WASHINGTON, Sept. 18 (Xinhua) -- Bstroy, a U.S. fashion brand, finds itself facing a backlash on social media for displaying school shooting-themed hoodies at a show during the New York Fashion Week.
The brand's spring/summer 2020 collection features hoodies tattered with bullet-like holes and embroidered with the names of the schools that went through the nation's deadliest school shootings, including Stoneman Douglas, Columbine, Sandy Hook and Virginia Tech.
Photos of the show, posted on Instagram accounts of Bstroy the brand and its co-founder Brick Owens, have drawn widespread attention.
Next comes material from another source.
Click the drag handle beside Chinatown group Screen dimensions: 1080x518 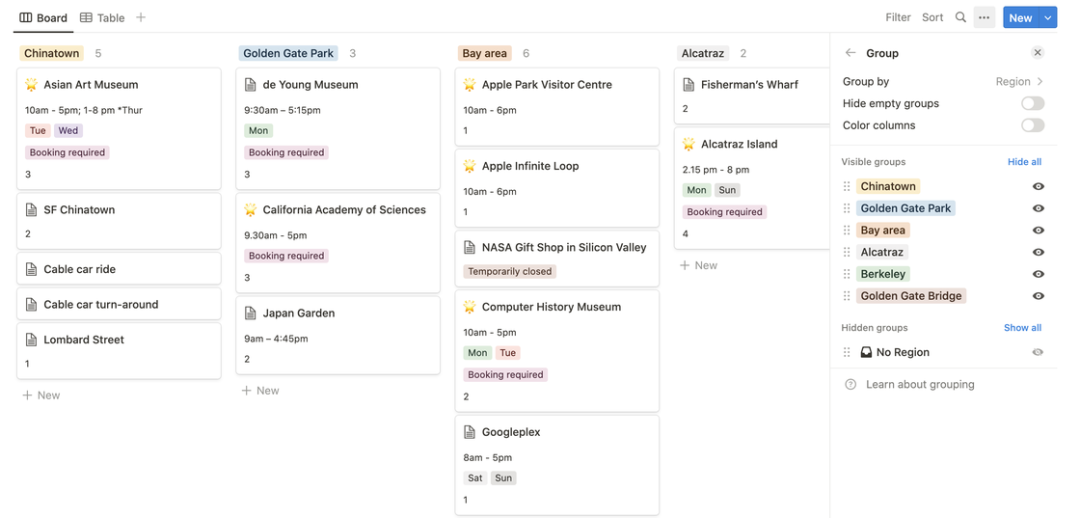click(x=847, y=187)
Many, especially gun violence survivors and families of those victims, expressed outrage.
"Under what scenario could somebody think this was a good idea?" tweeted Fred Guttenberg, whose daughter was killed last year with 16 others in a shooting at Marjory Stoneman Douglas High School, Parkland, Florida.
"This has made me so upset," said Guttenberg.
"Shawn M Sherlock", a Twitter name identified to be the aunt of another victim in the same shooting, wrote to Owens that her niece once "aspired to be clothing designer like you."
"You should be ashamed of taking advantage of her death to make money," it added.
The design was "just absolutely horrific," the Vick Soto Memorial Fund wrote on Twitter. The fund was established after the 2012 Sandy Hook Elementary School shooting that had killed 26, including a teacher who died protecting her students.
"Selling sweatshirts with our name and bullet holes. Unbelievable," it tweeted.
Bstroy did not respond directly to the outcry. Instead, it explained its inspiration behind the collection.
"Sometimes life can be painfully ironic. Like the irony of dying violently in a place you considered to be a safe, controlled environment, like school," wrote a handout shared by Owens on Instagram.
"We are reminded all the time of life's fragility, shortness, and unpredictability, yet we are also reminded of its infinite potential," it said.
In this past summer, several mass shootings claimed scores of lives in the United States, bringing back public attention to the gun violence epidemic. The White House and Congressional Democrats, however, remain divided over what actions to take.
There have been 40,331 gun violence-related incidents in the country this year, killing a total of 10,681 people, according to the nonprofit Gun Violence Archive.